Most of the Multi-objective Optimization Problems (MOP) in real life are Dynamic Multi-objective Optimization Problems (DMOP), and the objective function, constraint conditions and decision variables of such problems may change with time, which requires the algorithm to quickly adapt to the new environment after the environment changes, and guarantee the diversity of Pareto solution sets while converging to the new Pareto frontier quickly.
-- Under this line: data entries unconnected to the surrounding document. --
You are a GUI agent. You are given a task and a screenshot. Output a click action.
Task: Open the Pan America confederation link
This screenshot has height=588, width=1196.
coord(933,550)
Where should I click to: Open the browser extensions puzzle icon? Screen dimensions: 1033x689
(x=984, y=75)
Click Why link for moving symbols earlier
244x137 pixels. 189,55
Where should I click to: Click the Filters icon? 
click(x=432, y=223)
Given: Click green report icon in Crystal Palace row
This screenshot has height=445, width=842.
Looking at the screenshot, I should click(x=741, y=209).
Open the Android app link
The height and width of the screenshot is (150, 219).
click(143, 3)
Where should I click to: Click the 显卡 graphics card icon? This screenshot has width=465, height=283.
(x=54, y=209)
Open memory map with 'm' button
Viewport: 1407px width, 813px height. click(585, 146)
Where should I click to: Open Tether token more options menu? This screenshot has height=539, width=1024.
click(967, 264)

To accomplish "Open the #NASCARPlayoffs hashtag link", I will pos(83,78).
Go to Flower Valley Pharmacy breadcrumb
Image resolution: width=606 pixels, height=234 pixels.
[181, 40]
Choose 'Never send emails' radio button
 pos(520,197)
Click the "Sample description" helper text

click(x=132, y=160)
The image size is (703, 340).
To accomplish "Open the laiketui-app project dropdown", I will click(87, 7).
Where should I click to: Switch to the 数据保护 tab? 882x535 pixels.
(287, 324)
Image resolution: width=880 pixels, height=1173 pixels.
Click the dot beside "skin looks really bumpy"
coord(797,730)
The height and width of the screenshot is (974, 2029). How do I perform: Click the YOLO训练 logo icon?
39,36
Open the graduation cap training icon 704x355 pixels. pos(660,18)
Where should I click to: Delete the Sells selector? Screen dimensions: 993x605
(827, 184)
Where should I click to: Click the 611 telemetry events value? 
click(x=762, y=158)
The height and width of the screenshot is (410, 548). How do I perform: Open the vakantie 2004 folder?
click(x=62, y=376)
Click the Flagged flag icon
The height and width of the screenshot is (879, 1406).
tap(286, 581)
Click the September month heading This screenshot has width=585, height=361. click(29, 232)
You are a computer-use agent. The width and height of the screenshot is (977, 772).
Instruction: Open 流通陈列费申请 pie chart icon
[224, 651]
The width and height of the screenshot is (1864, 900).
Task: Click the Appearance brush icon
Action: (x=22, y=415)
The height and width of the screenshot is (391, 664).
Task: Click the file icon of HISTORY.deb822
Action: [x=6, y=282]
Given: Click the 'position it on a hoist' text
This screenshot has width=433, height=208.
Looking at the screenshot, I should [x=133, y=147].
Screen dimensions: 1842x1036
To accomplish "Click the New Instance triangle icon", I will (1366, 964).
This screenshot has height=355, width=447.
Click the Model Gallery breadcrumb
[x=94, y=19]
To solve the problem, an Adaptive Prediction Dynamic Multi-objective Optimization Algorithm based on New Evaluation Index (NEI-APDMOA) was proposed. Firstly, a new evaluation index better than crowding was proposed in the process of population non-dominated sorting, and the convergence speed and population diversity were balanced in different stages, so as to make the convergence process of population more reasonable. Secondly, a factor that can judge the strength of environmental changes was proposed, thereby providing valuable information for the prediction stage and guiding the population to better adapt to environmental changes. Finally, three more reasonable prediction strategies were matched according to environmental change factor, so that the population was able to respond to environmental changes quickly. NEI-APDMOA, DNSGA-Ⅱ-A (Dynamic Non-dominated Sorting Genetic Algorithm-Ⅱ-A), DNSGA-Ⅱ-B (Dynamic Non-dominated Sorting Genetic Algorithm-Ⅱ-B) and PPS (Population Prediction Strategy) algorithms were compared on nine standard dynamic test functions. Experimental results show that NEI-APDMOA achieves the best average Inverted Generational Distance (IGD) value, average SPacing (SP) value and average Generational Distance (GD) value on nine, four and eight test functions respectively, and can respond to environmental changes faster.